▸ Problem description: Go through the listing below and retype exactly the lines starting at the one with "Task: Open the SpectralAxis X axis dropdown" and ending at the one with "868x463 pixels.", skipping pictures.

▸ Provided information:
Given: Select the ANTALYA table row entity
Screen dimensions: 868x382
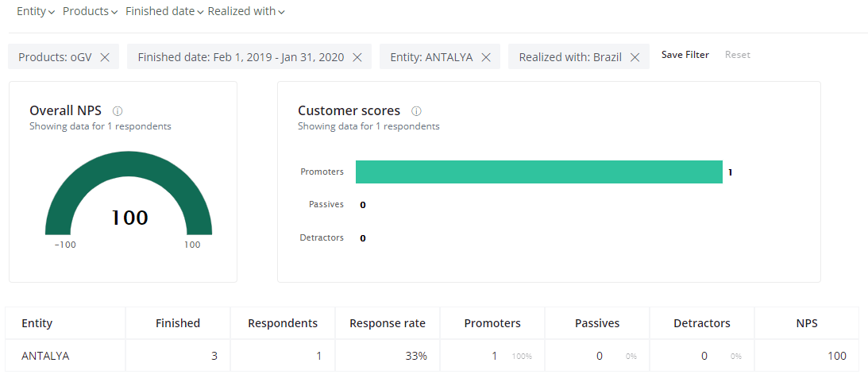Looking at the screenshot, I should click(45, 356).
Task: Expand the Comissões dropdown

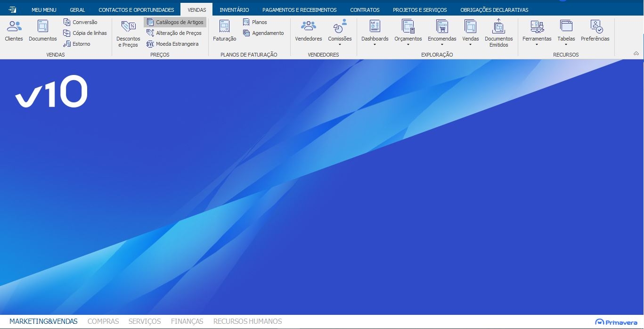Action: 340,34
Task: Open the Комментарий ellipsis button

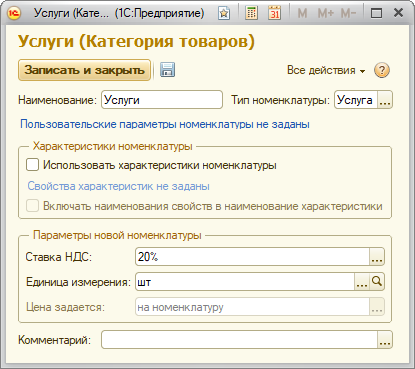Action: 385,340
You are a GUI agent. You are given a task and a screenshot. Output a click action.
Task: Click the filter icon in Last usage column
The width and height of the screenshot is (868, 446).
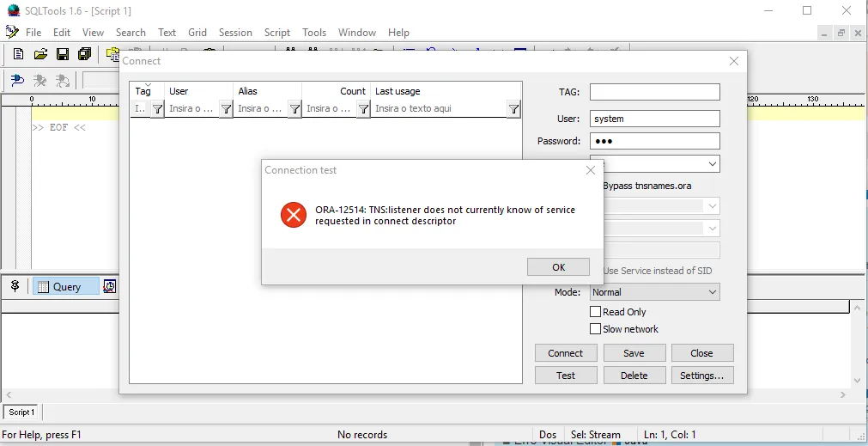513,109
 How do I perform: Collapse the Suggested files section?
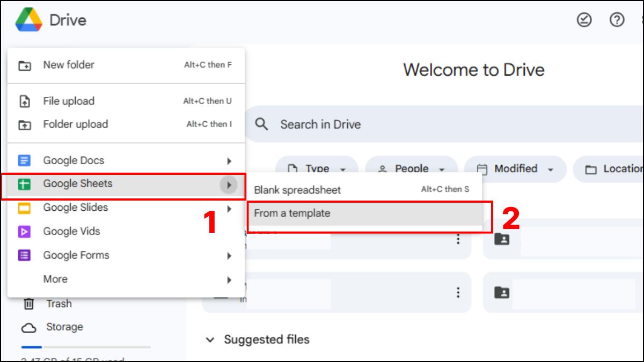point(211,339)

...

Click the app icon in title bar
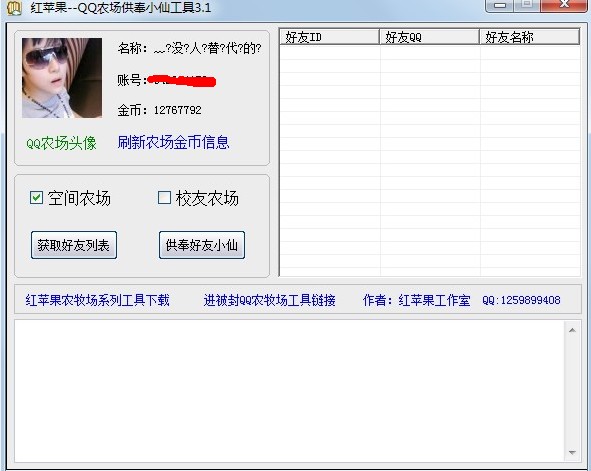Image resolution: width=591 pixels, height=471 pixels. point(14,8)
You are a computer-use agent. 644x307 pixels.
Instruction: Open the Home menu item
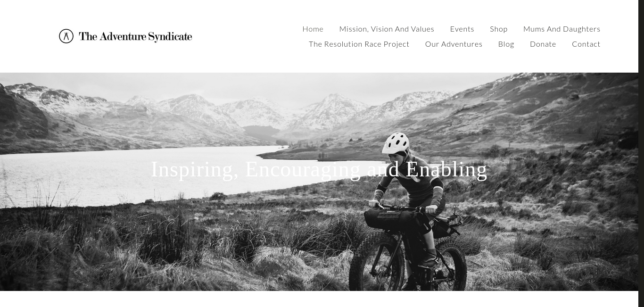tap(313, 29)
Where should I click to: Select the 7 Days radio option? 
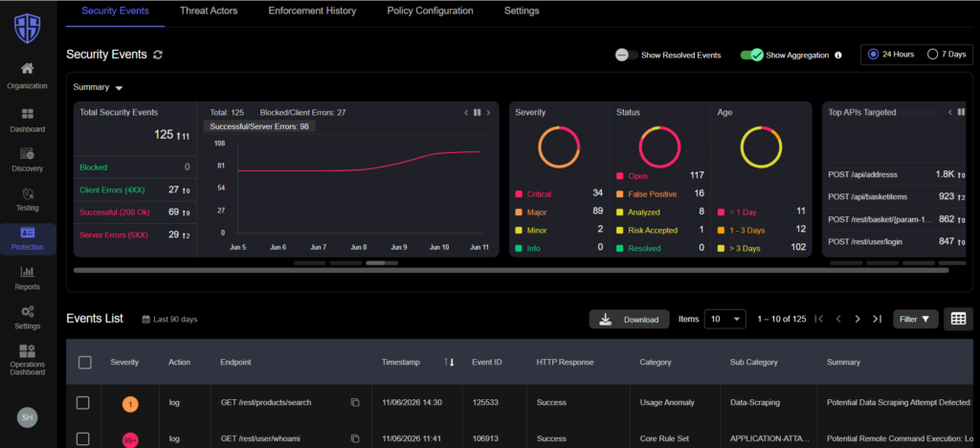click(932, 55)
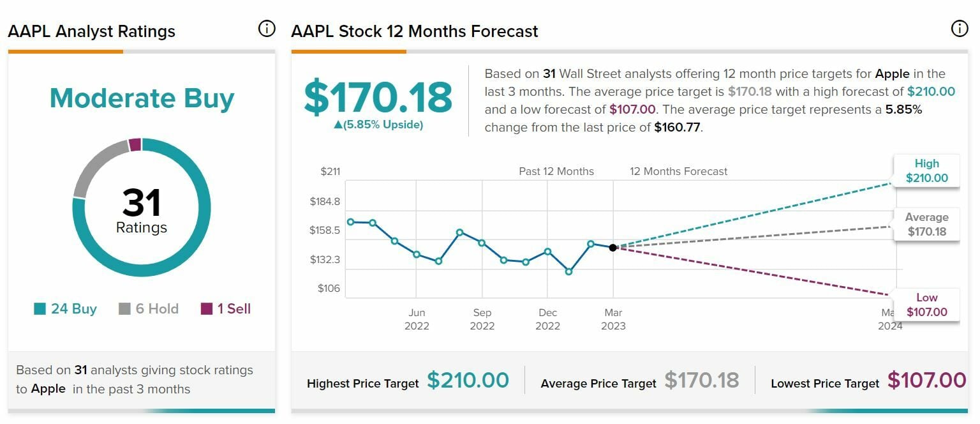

...

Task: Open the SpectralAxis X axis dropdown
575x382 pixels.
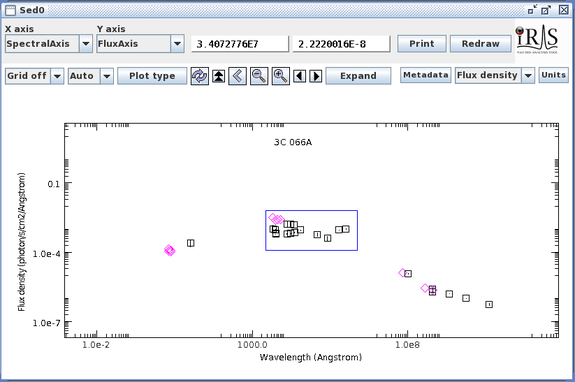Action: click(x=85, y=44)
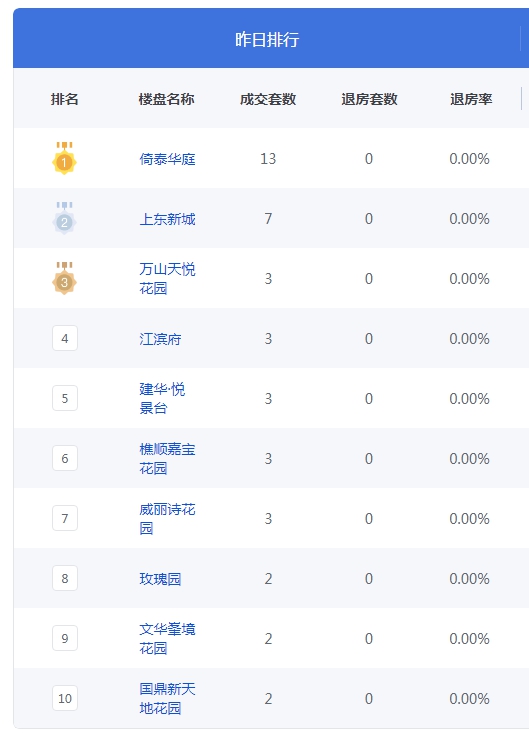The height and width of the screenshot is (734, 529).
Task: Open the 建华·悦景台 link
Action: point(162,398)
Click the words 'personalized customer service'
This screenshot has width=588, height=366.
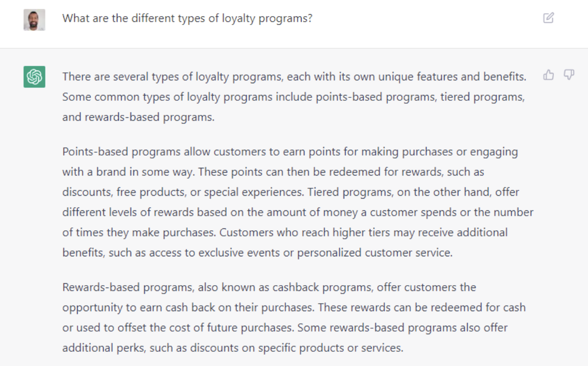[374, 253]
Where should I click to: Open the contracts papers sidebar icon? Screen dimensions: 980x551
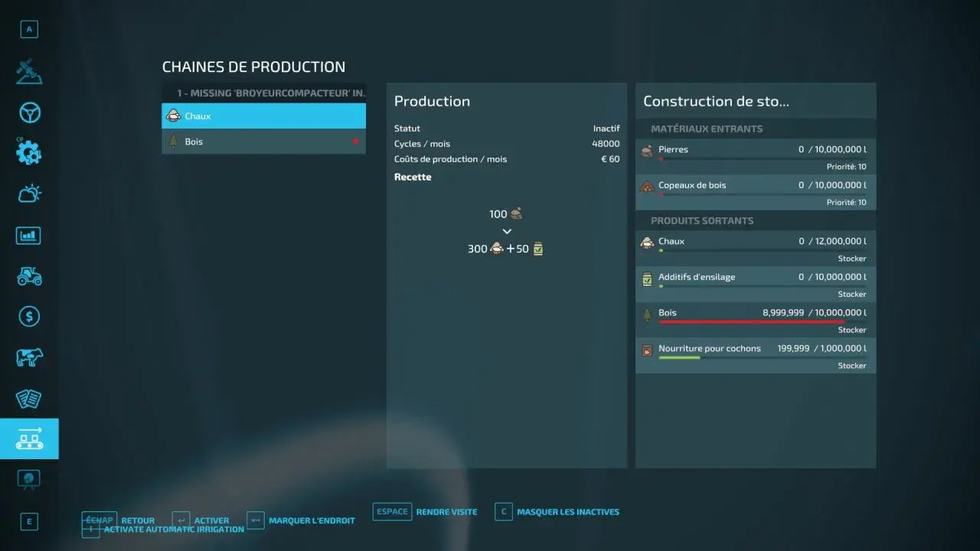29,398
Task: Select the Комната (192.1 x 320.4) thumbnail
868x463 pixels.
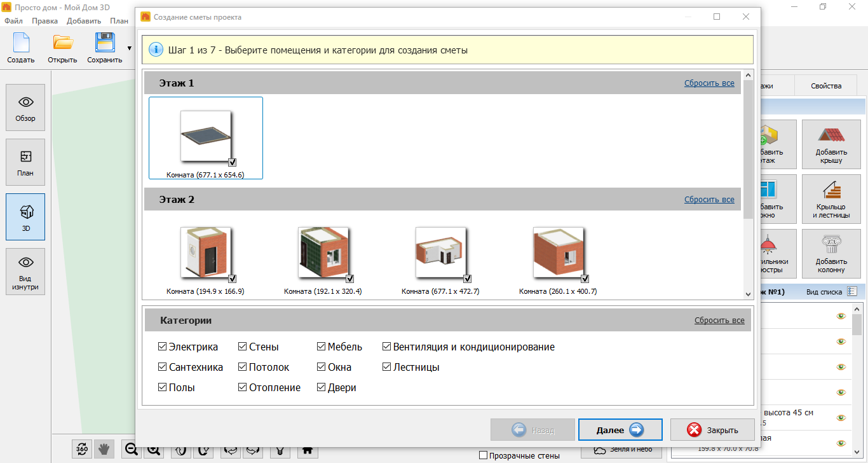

▸ Response for this exercise:
Task: Open the SpectralAxis X axis dropdown
575x382 pixels.
Action: click(x=85, y=44)
The height and width of the screenshot is (734, 529).
Task: Open the 建华·悦景台 link
Action: point(162,398)
Click the words 'personalized customer service'
This screenshot has width=588, height=366.
[374, 253]
Where should I click to: Open the contracts papers sidebar icon? Screen dimensions: 980x551
29,398
Task: Select the Комната (192.1 x 320.4) thumbnail
868x463 pixels.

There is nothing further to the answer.